Göç Sosyolojisi kitabında konuları işlerken yerelden küresele
doğru bir seyir izlenecektir. Önce Türkiye’de iç göç süreçleri, kentleşme ve hemşehrilik ilişkileri incelenecek, daha sonra ise Türkiye’den yurt dışına göçleri ve Türkiye’ye yurt dışından yönelen
göçler ele alınacaktır.
Küreselleşen dünyada göç hareketlerini ele alırken, önce genel
olarak küresel düzensiz göç görünümünü, daha sonra Avrupa’ya
düzensiz göçleri işleyeceğiz. 11 Eylül olaylarının ardından güvenlik temelli bir göçmen ve sınır politikası izleyen Avrupa ülkeleri,
son yıllardaki yasadışı/ düzensiz göçler ile özellikle sınırlarını daha
da güçlendirerek bir Avrupa Kalesi oluşturma yoluna gitmiştir.

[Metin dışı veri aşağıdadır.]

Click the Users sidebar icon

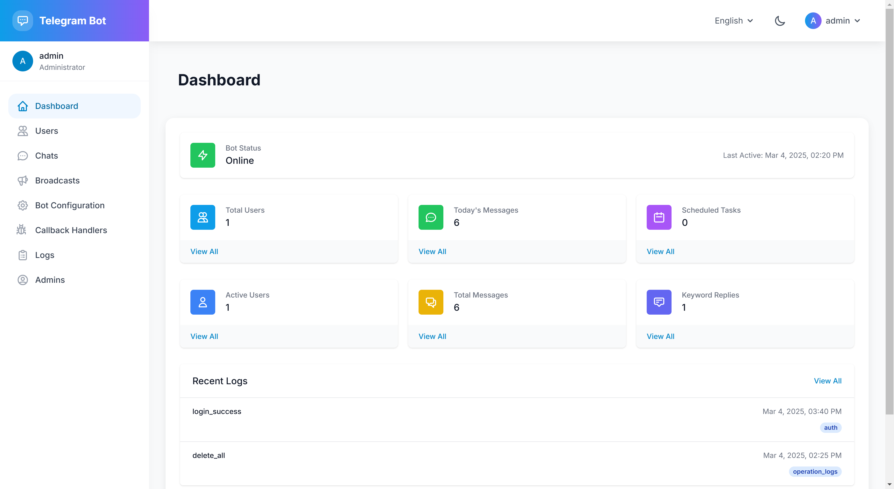click(x=22, y=130)
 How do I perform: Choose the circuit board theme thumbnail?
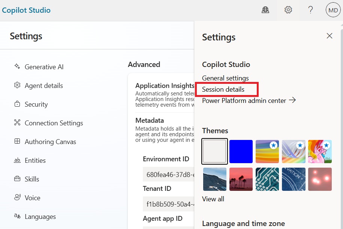267,179
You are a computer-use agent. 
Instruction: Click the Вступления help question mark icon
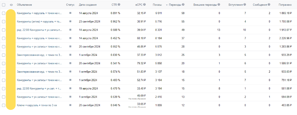[x=245, y=5]
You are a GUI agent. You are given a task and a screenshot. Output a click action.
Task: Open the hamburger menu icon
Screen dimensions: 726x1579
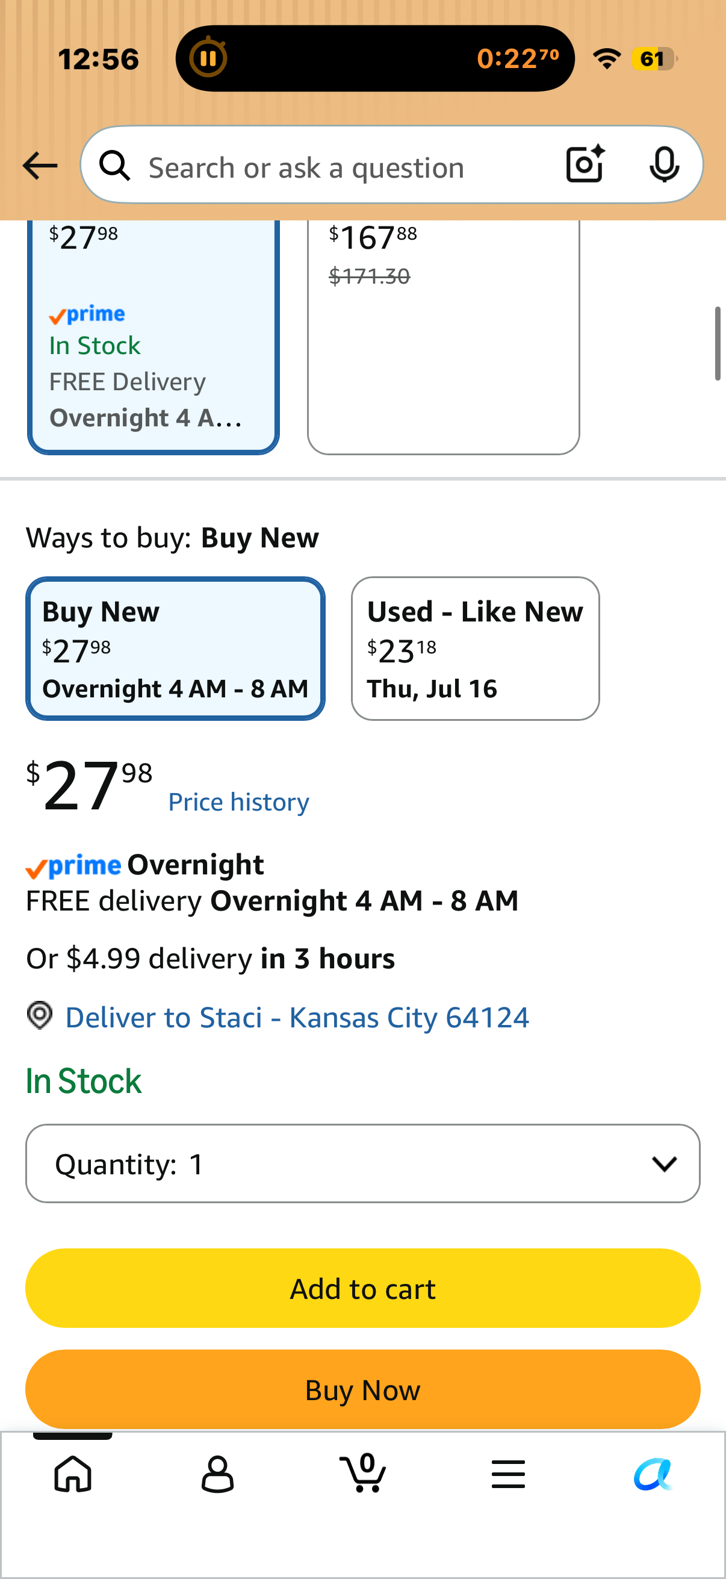(508, 1474)
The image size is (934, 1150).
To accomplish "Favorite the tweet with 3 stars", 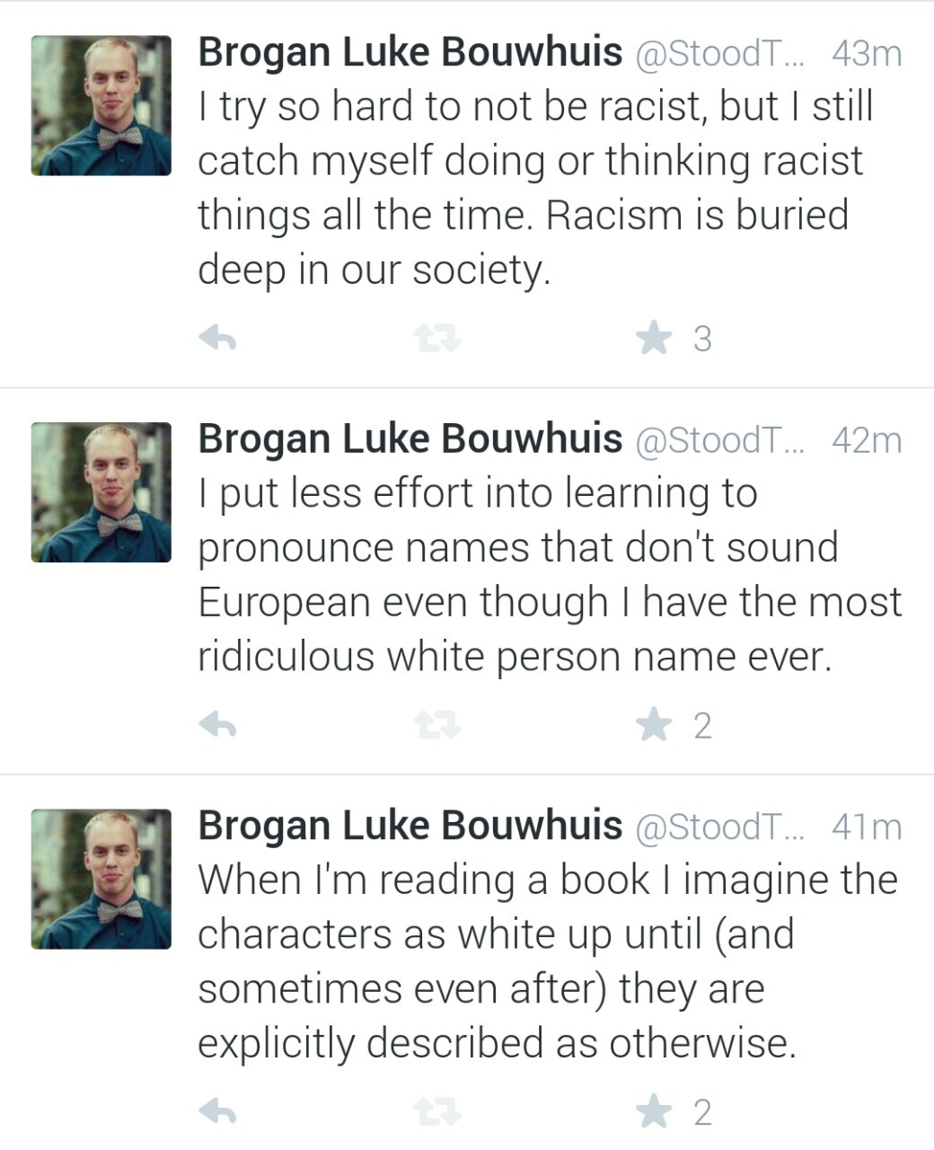I will point(653,338).
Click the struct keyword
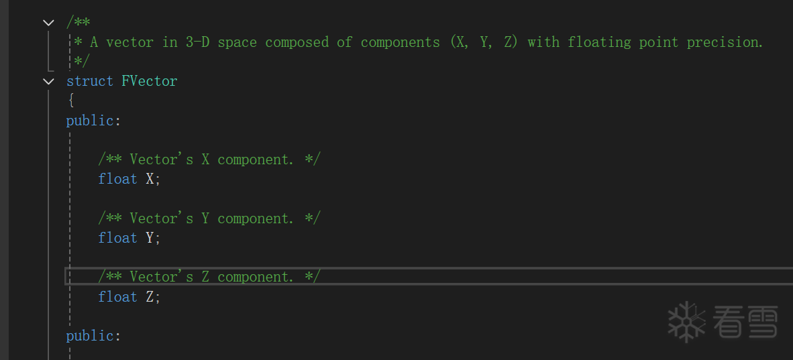 tap(90, 81)
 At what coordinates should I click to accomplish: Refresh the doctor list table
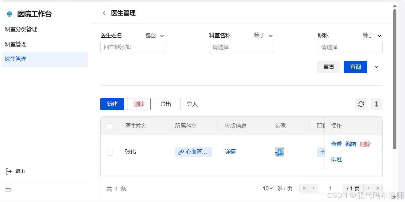(361, 104)
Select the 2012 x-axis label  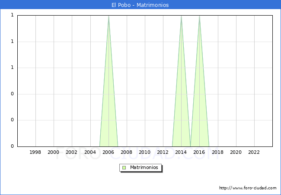tap(163, 152)
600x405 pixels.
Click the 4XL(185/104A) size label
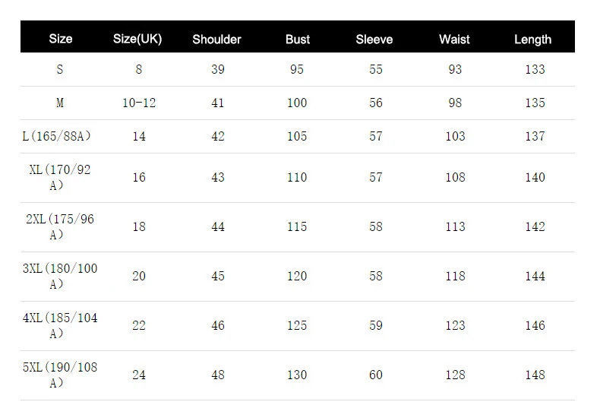coord(59,326)
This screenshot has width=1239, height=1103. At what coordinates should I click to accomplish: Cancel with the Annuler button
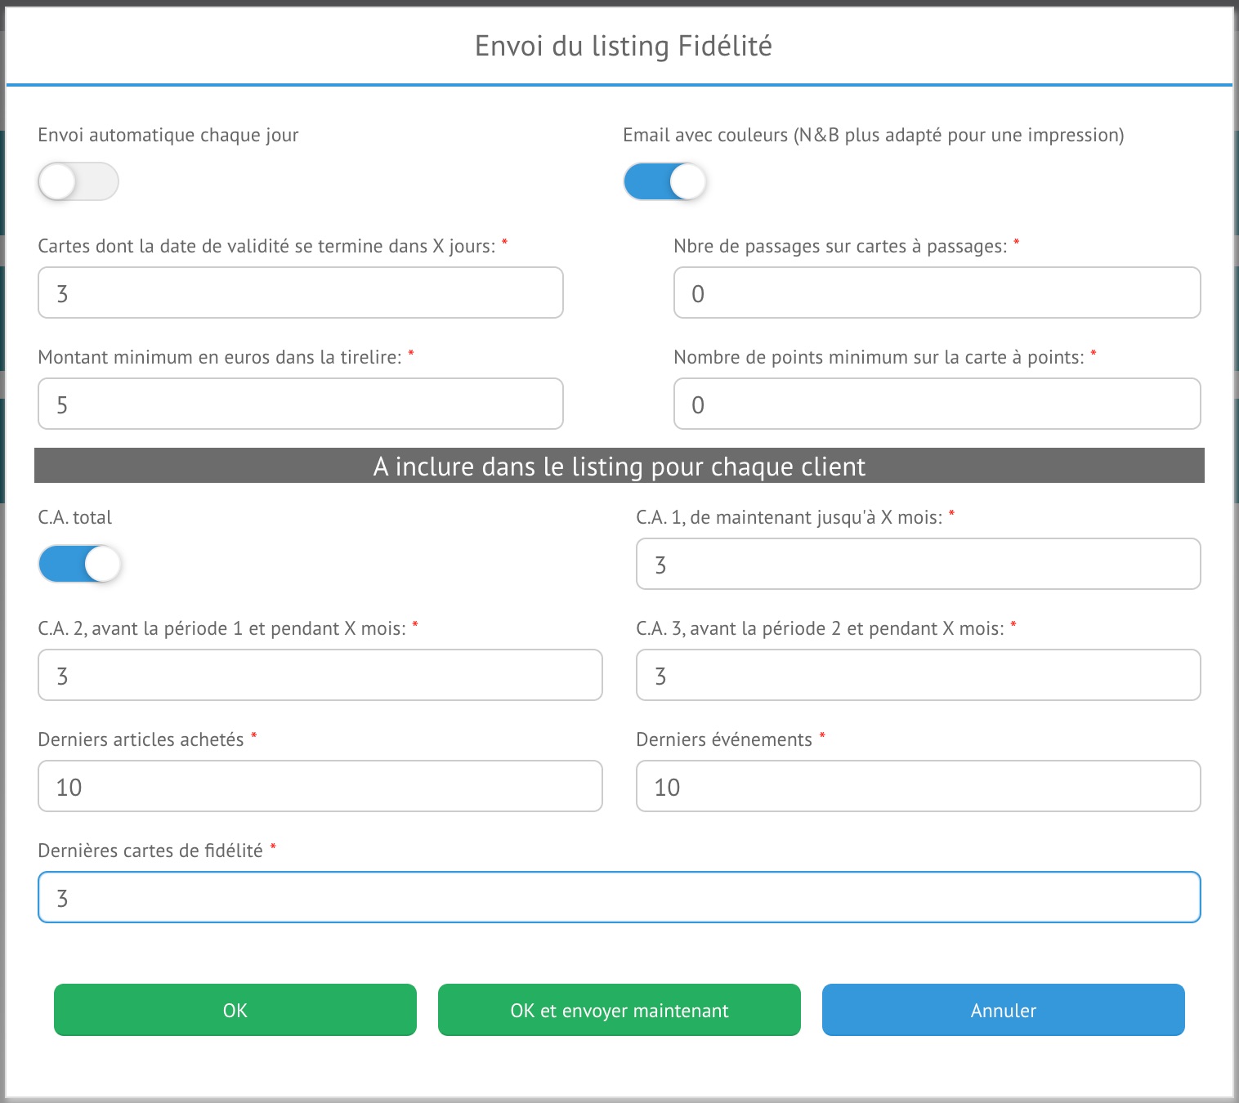(1003, 1010)
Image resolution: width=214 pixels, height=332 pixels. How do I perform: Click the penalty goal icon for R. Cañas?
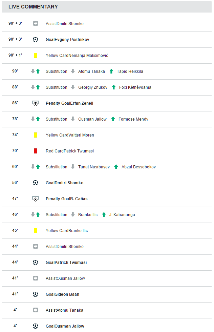coord(35,199)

Güvenlikçi göç politikaları ve Avrupa’nın göçmen akımlarıyla
değişen yeni toplum yapısını bu kitapta incelediğimiz konular arasında olacaktır.
v
Küreselleşme, diaspora kavramının da çerçevesinin değişmesine
neden olmuştur. Modern diaspora yaklaşımına göre diasporalar,
klasik anlayıştan farklı olarak ‘zorunlu göç veya sürgünle’ oluşmak
zorunda olmayıp, işçi göçleri ile de oluşabilmektedir. Bu durumda
işgücü anlaşmalarıyla misafir işçi olarak başlayan göç süreci de Avrupa’da bir diaspora oluşmasına neden olmuştur. Klasik diaspora
yaklaşımında, anavatanlarından uzakta yaşayanlar, ‘geri dönüş’ fikrini hep canlı tutmakta ve kuşaktan kuşağa aktarmaktadır. Kitabın
modern diasporalar bölümünde, göç çalışmalarında genellikle ihmal
edilen ‘geri dönüş göçleri’ de ele alınacaktır.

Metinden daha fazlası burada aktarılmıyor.